Der Wunsch von Eltern nach guten Schulabschlüssen für ihre Kinder ist in den letzten Jahren rasant gestiegen. Wie ehrgeizig Mütter und Väter in Bildungsfragen geworden sind, beweist eine Studie der Vodafone-Stiftung: 66 Prozent aller Eltern wünschen sich heute für ihr Kind das Abitur, nur drei Prozent sind noch mit einem Hauptschulabschluss zufrieden. – Focus online vom 04.02.2012

Und der SPIEGEL berichtete 2015:

Wer einer höheren sozialen Schicht angehört, zieht für den Nachwuchs eigentlich nur einen Schulabschluss in Betracht: das Abitur. 90 Prozent der Oberschichteltern sagen, dass sie die Hochschul- oder Fachhochschulreife für ihren Nachwuchs wünschen.
Eltern aus schwächeren sozialen Schichten begnügen sich dagegen weitaus häufiger mit einem mittleren Abschluss. 52 Prozent von ihnen streben einen Mittleren Abschluss für die eigenen Kinder an. Das Abitur wollen dagegen nur 31 Prozent. – SPIEGEL Online am 11.03.2015

Wohlgemerkt: Bei diesen Studien wurde nach dem Abschluss, nicht nach der gewünschten Schulform gefragt. Das Abitur ist der reguläre Abschluss des Gymnasiums, es kann in verschiedenen Typen beruflicher Schulen erworben werden, in der Gesamtschule, im Abendgymnasium, auch in Kombinationen von verschiedenen Schulformen der Sekundarstufe I mit einer gymnasialen Oberstufe, die an den oben genannten Schulformen ebenfalls existiert.
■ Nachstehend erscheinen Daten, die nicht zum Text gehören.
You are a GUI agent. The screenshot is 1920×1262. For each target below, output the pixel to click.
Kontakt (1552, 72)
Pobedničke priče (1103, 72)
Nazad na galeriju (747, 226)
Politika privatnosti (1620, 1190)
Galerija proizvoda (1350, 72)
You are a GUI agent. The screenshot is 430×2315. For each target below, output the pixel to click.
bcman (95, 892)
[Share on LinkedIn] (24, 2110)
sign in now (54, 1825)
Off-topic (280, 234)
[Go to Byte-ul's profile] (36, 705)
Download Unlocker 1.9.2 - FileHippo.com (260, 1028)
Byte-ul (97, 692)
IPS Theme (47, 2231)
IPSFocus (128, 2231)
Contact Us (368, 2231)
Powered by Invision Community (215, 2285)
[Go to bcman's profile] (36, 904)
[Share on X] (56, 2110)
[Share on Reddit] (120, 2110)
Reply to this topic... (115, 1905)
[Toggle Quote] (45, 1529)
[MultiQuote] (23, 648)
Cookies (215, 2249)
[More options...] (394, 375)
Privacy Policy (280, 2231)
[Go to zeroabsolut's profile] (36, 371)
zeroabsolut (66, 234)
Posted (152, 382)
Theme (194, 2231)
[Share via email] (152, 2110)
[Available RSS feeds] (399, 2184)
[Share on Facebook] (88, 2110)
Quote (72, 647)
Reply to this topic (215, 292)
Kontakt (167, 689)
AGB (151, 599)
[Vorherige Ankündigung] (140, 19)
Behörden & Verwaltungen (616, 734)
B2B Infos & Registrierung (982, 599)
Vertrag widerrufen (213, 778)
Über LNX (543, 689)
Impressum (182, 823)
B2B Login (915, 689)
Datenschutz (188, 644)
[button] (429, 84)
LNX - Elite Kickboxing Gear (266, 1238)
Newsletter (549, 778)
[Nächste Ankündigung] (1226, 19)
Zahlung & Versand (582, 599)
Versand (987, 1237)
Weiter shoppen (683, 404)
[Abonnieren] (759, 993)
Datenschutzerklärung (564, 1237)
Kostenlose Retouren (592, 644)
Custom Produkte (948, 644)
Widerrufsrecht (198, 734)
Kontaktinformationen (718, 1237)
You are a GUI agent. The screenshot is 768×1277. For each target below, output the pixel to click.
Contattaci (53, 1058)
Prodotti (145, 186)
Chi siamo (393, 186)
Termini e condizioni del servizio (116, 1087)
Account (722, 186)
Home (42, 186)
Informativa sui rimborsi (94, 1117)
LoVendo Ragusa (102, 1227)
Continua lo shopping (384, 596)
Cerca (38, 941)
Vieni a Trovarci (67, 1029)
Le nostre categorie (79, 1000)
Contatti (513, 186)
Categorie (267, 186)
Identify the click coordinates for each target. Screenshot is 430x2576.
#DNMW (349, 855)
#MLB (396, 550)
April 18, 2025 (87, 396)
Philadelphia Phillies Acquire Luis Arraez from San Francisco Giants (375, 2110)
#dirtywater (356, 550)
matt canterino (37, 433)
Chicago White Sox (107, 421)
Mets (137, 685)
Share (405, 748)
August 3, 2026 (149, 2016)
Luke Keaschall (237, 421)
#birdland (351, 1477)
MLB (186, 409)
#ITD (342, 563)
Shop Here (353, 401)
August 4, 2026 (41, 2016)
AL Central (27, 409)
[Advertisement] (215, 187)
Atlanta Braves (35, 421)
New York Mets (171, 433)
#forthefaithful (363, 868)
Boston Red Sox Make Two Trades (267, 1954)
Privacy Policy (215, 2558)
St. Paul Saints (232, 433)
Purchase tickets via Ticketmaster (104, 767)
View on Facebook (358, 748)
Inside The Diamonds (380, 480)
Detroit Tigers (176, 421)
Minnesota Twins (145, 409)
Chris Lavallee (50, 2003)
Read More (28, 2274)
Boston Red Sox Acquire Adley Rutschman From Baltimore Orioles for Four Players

Umschichtung der Schüler auf Schulen mit Abitur-Angebot

Alles in allem gibt es also einen stärkeren Run auf die Schulen, die das Abitur als Abschluss anbieten. Im Vergleich mit Untersuchungen aus der Mitte des letzten Jahrhunderts sind es etwa vier- bis fünfmal so viele. Wie diese Umstellung auf höhere Zahlen funktioniert, ist klar: Die Hauptschule -früher Volksschule – wird nicht mehr angewählt, der Hauptschulabschluss ist kein Garant für Erfolg auf dem Markt der Ausbildungs- und Arbeitsplätze. Schüler, die früher die Hauptschule besuchten, gehen jetzt in andere Schulformen, auch in Realschulen und Gymnasien. Dadurch sinkt die durchschnittliche Leistungsfähigkeit der Schüler in allen Schulformen mit Abitur-Option. Die Folge davon wiederum ist  eine grundsätzliche Entscheidung: Bleiben die alten Schwierigkeitsgrade, fallen zu viele bei der Reifeprüfung durch. Das wirft ein schlechtes Licht auf die Schulen, die zum Abitur führen. Also bleibt die Anpassung der Forderungen an die Leistungsfähigkeit der Schüler. Eine gerade pensionierte Lehrerin aus einem Berliner Gymnasium berichtet im Interview:

Das Niveau sinkt. Wenn man allen die gleichen Chancen einräumen will, muss das Level sinken. Das merken die Eltern. Jugendliche, die heute mit 2,0 von der Schule gehen, sind nicht so gut wie Schüler, die vor zehn Jahren eine 2,5 hatten. Die Bewertung im Abitur hat sich geändert. 15 Punkte gab es einmal für 100 Prozent. Heute gibt es die 15 Punkte bei 95 Prozent. Das setzt sich in den anderen Stufen auch fort. Die Politik findet immer Schrauben, an denen man drehen kann. Was leidet, ist das Wissen, die Allgemeinbildung. – Online-Ausgabe der WELT vom 15.06.2015

 

Fazit

  • Die Schülerpopulation in allen Schulformen hat eine größere Leistungsspreizung, nur die in der Hauptschule nicht. Hier sammeln sich die Schwächsten.
  • Schüler, die früher den Real- oder Hauptschulabschluss anstrebten, wollen jetzt das Abitur.
  • Wenn möglichst viele das Abitur bestehen (sollen), muss man die Anforderungen der Reifeprüfung an die schwächeren Schüler anpassen. Damit steigen zwangsläufig die Leistungsnoten der leistungsfähigeren Schüler.
  • Und damit haben wir einen weiteren Hinweis darauf, welche Gründe für den Anstieg der besonders guten Noten zu vermuten sind: Politisches Handeln der Schulministerien bedient die Wünsche der Eltern – wie auch zuletzt bei der Rückabwicklung von G8. Das muss nicht falsch sein, sollte aber immer gegen andere Güter abgewogen werden.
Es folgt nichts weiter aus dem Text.